The U.S. ordered six airlines to provide planes to fly Americans and Afghan allies fleeing Kabul, picking them up from airbases outside Afghanistan.
Defense Secretary Lloyd J. Austin III has ordered six commercial airlines to provide passenger jets to help with the growing U.S. military operation evacuating Americans and Afghan allies from Kabul, the Afghan capital, the Pentagon said on Sunday.
Austin activated Stage 1 of the Civil Reserve Air Fleet, created in 1952 after the Berlin airlift, to provide 18 airliners to help ferry passengers arriving at bases in the Middle East from Afghanistan, John F. Kirby, the Pentagon spokesman, said in a statement.
The current activation is for 18 planes: four from United Airlines; three each from American Airlines, Atlas Air, Delta Air Lines and Omni Air; and two from Hawaiian Airlines.
The Pentagon does not anticipate a major impact to commercial flights, Kirby said.
Civilian planes would not fly into or out of Kabul, where a rapidly deteriorating security situation has hampered evacuation flights. Instead, commercial airline pilots and crews would help transport thousands of Afghans who are arriving at U.S. bases in Bahrain, Qatar and the United Arab Emirates.
The commercial airlines would ease the burden on those bases, which are filling up rapidly as the Biden administration rushes to increase the number of flights for thousands of Afghans fearing reprisals from Taliban fighters.
From the bases in the Middle East, the airliners would augment military flights carrying Afghans to Germany, Italy, Spain and other stops in Europe, and then ultimately to the United States for many of the Afghans, officials said.
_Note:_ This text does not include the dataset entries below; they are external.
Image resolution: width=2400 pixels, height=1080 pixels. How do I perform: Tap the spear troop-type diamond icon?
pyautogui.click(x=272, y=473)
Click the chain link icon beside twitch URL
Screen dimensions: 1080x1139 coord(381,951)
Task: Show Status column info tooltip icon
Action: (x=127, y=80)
This is just the third time that the reserve air fleet has been activated.
The first was during the Persian Gulf war (from August 1990 to May 1991). The second was during the Iraq war (from February 2002 to June 2003).
The military’s Transportation Command issued a warning order to major airlines on Friday night that some of their fleets might be needed for the evacuation effort, according to Capt. John Perkins, a command spokesman.
For the evacuation mission, one of the largest the Pentagon has ever conducted, the military has expanded beyond its fleet of C-17s, the cargo plane of choice in hostile environments, to include giant C-5s and KC-10s, a refueling plane that can be configured to carry passengers.